Applied to speech perception, the theory begins with the observation that speech perception involves the same perceptual systems that, in a direct-realist theory, enable direct perception of the environment. Most notably, the auditory system supports speech perception, but also the visual system, and sometimes other perceptual systems. Perception of language forms (consonants, vowels, word forms) can be direct if the forms lawfully cause specifying patterning in the energy arrays available to perceivers. In Articulatory Phonology, the primitive language forms (constituting consonants and vowels) are linguistically significant gestures of the vocal tract, which cause patterning in air and on the face. Descriptions are provided of informational patterning in acoustic and other energy arrays. Evidence is next reviewed that speech perceivers make use of acoustic and cross modal information about the phonetic gestures constituting consonants and vowels to perceive the gestures.
Significant problems arise for the viability of a theory of direct perception of speech. One is the “inverse problem,” the difficulty of recovering vocal tract shapes or actions from acoustic input. Two other problems arise because speakers coarticulate when they speak. That is, they temporally overlap production of serially nearby consonants and vowels so that there are no discrete segments in the acoustic signal corresponding to the discrete consonants and vowels that talkers intend to convey (the “segmentation problem”), and there is massive context-sensitivity in acoustic (and optical and other modalities) patterning (the “invariance problem”). The present article suggests solutions to these problems.
The article also reviews signatures of a direct mode of speech perception, including that perceivers use cross-modal speech information when it is available and exhibit various indications of perception-production linkages, such as rapid imitation and a disposition to converge in dialect with interlocutors.

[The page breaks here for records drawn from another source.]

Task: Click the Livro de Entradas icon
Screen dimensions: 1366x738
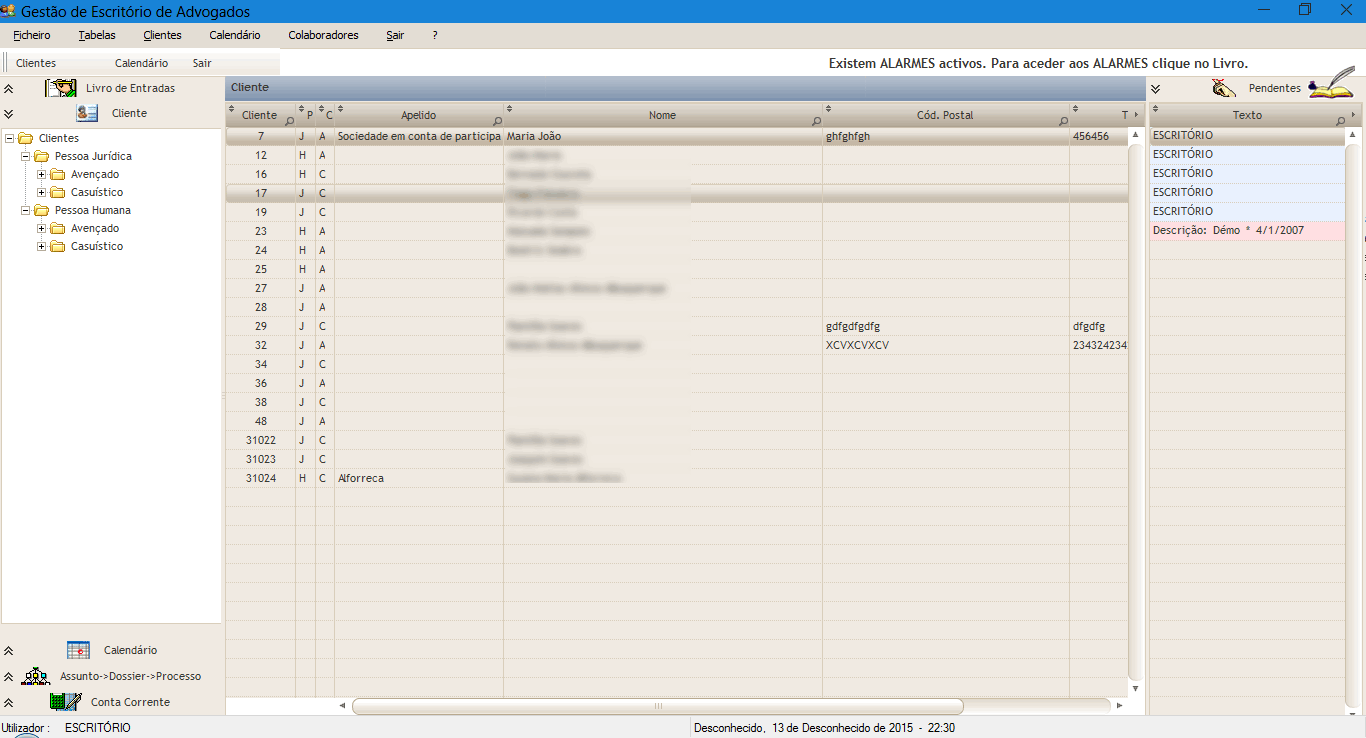Action: 61,88
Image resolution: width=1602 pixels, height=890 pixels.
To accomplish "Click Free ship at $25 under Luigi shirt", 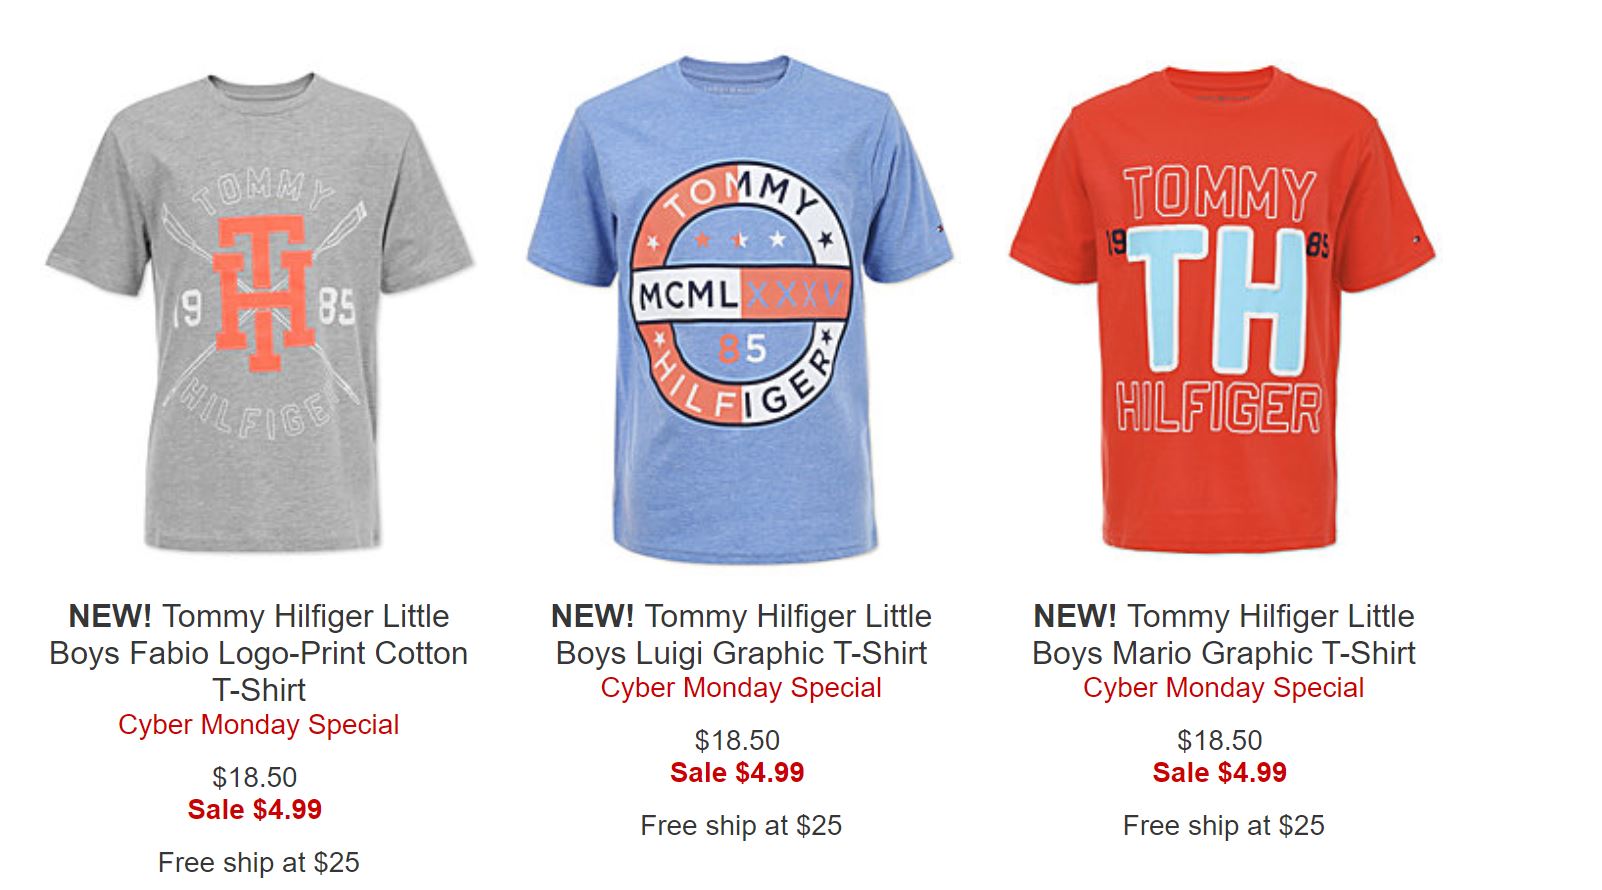I will pyautogui.click(x=741, y=825).
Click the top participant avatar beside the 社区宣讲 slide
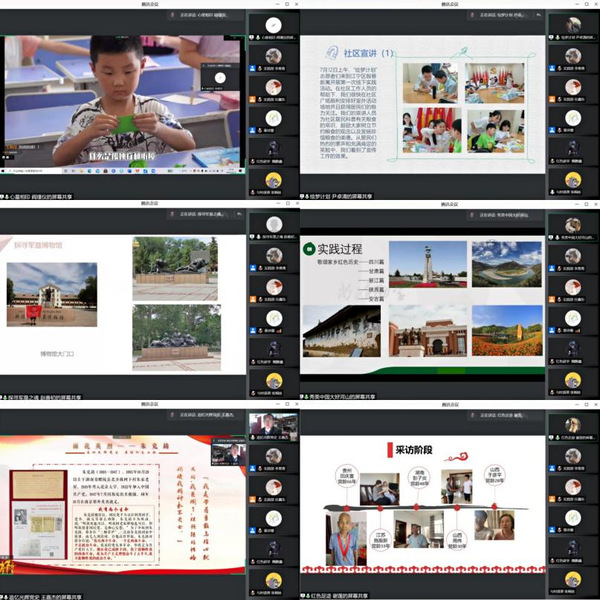 point(572,24)
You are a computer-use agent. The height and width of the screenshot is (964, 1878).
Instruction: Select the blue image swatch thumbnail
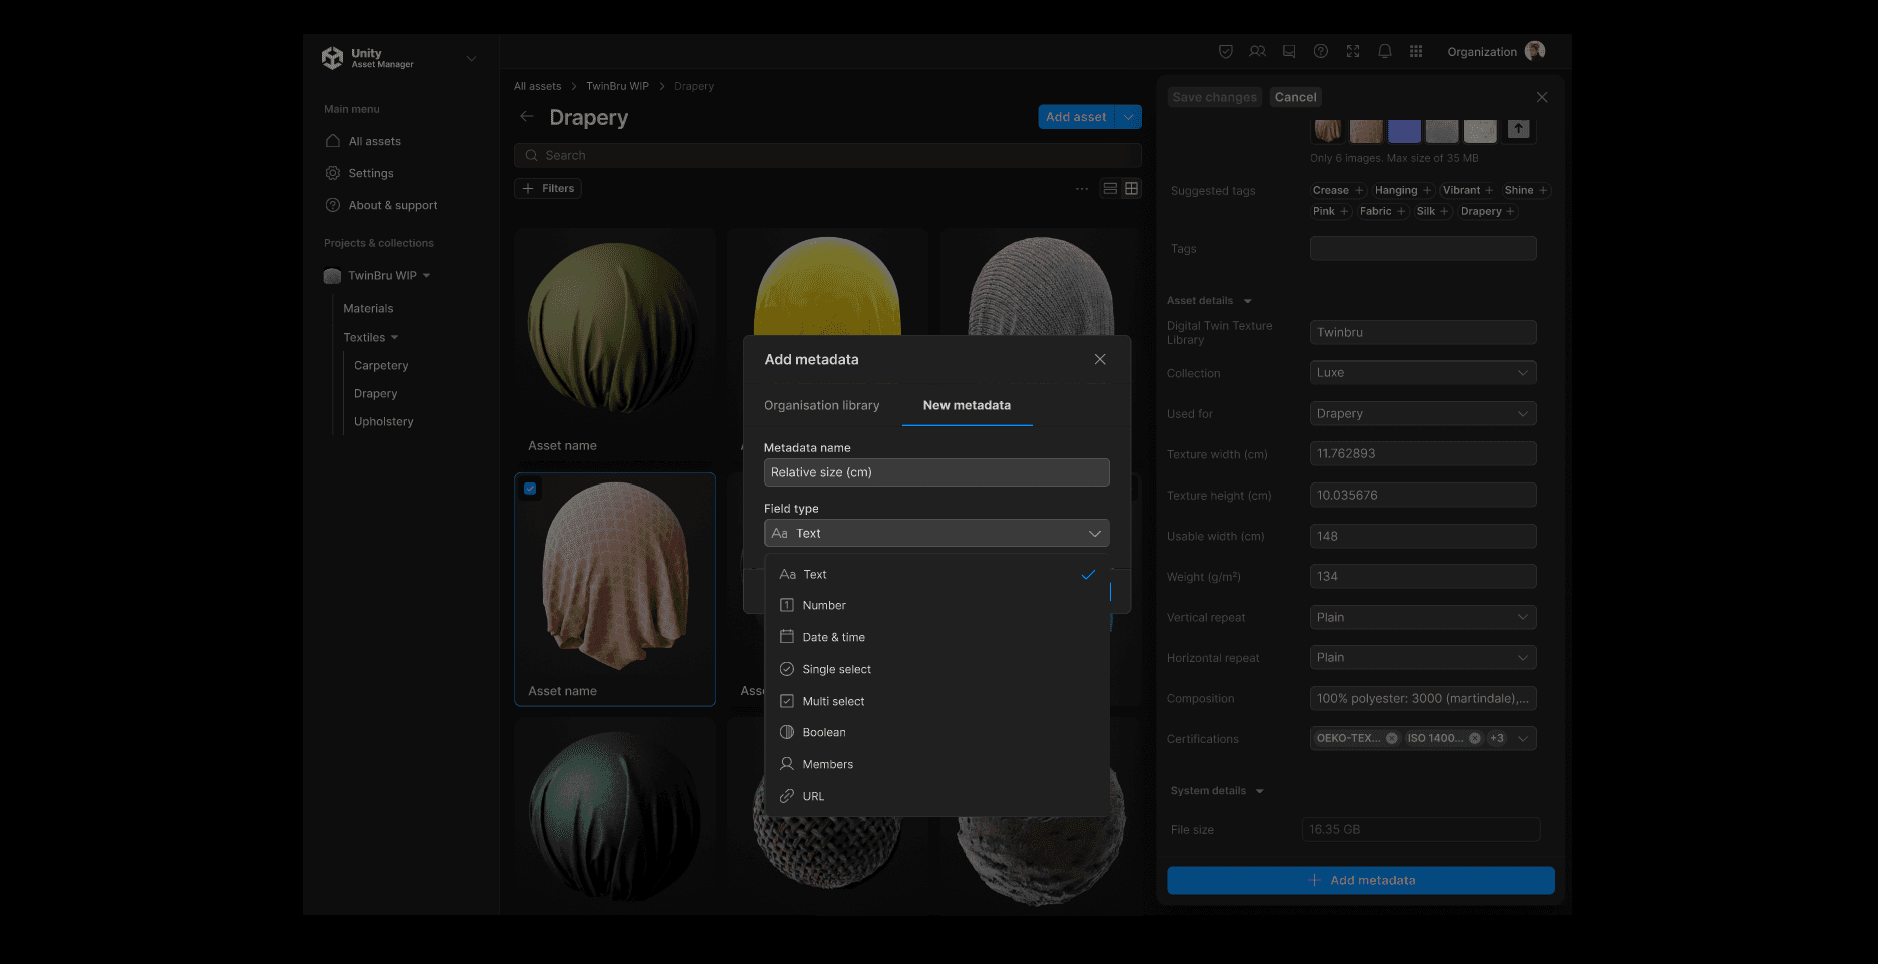pos(1404,131)
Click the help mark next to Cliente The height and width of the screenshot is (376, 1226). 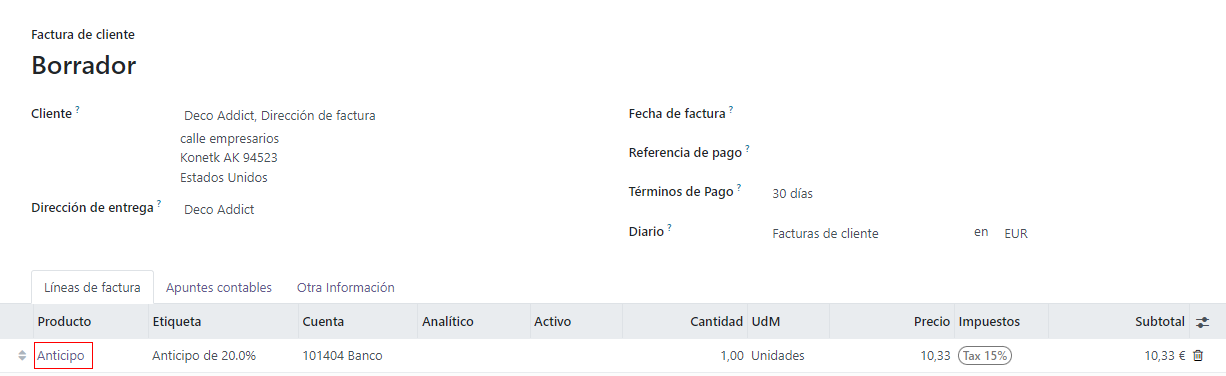click(x=77, y=109)
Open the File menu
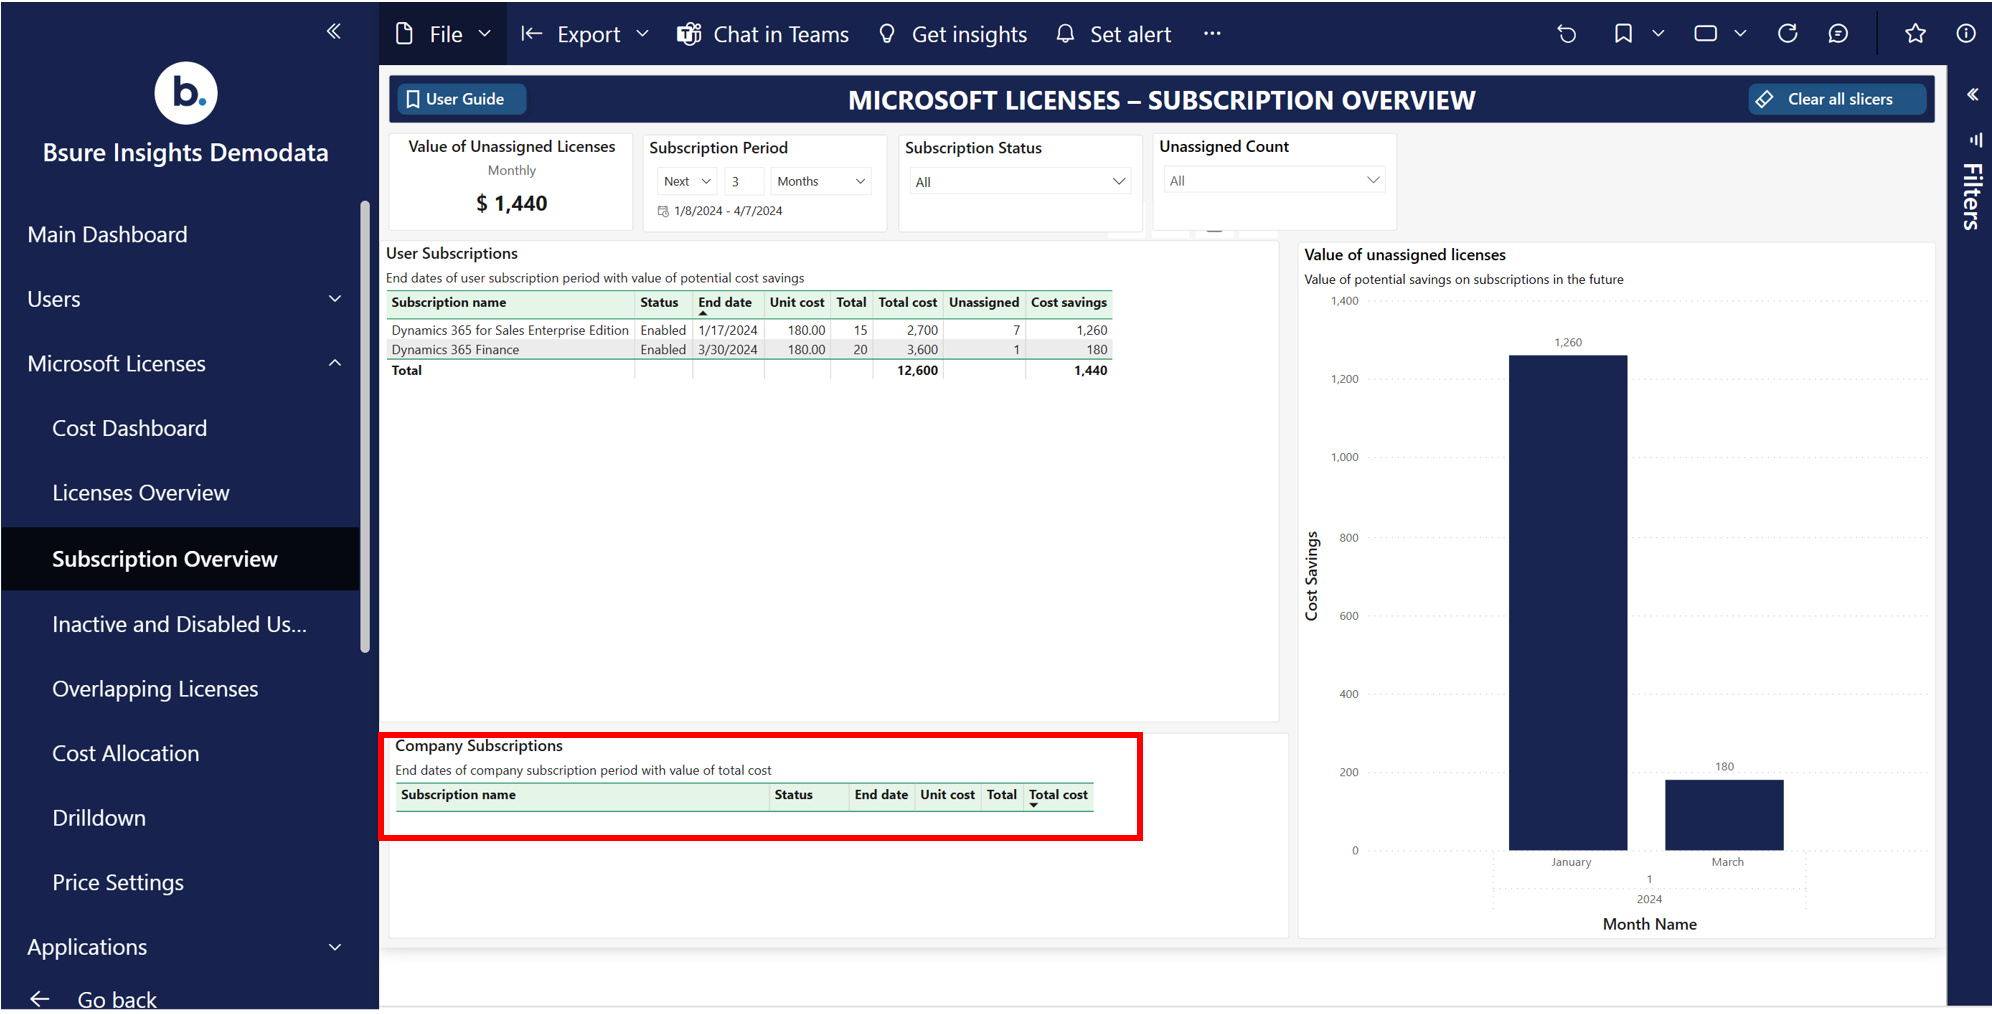The width and height of the screenshot is (1992, 1014). coord(444,34)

An underdeveloped domain within the theory concerns the very important role of longer- and shorter-term learning in speech perception. Infants develop language-specific modes of attention to acoustic speech signals (and optical information for speech), and adult listeners attune to novel dialects or foreign accents. Moreover, listeners make use of lexical knowledge and statistical properties of the language in speech perception. Some progress has been made in incorporating infant learning into a theory of direct perception of speech, but much less progress has been made in the other areas.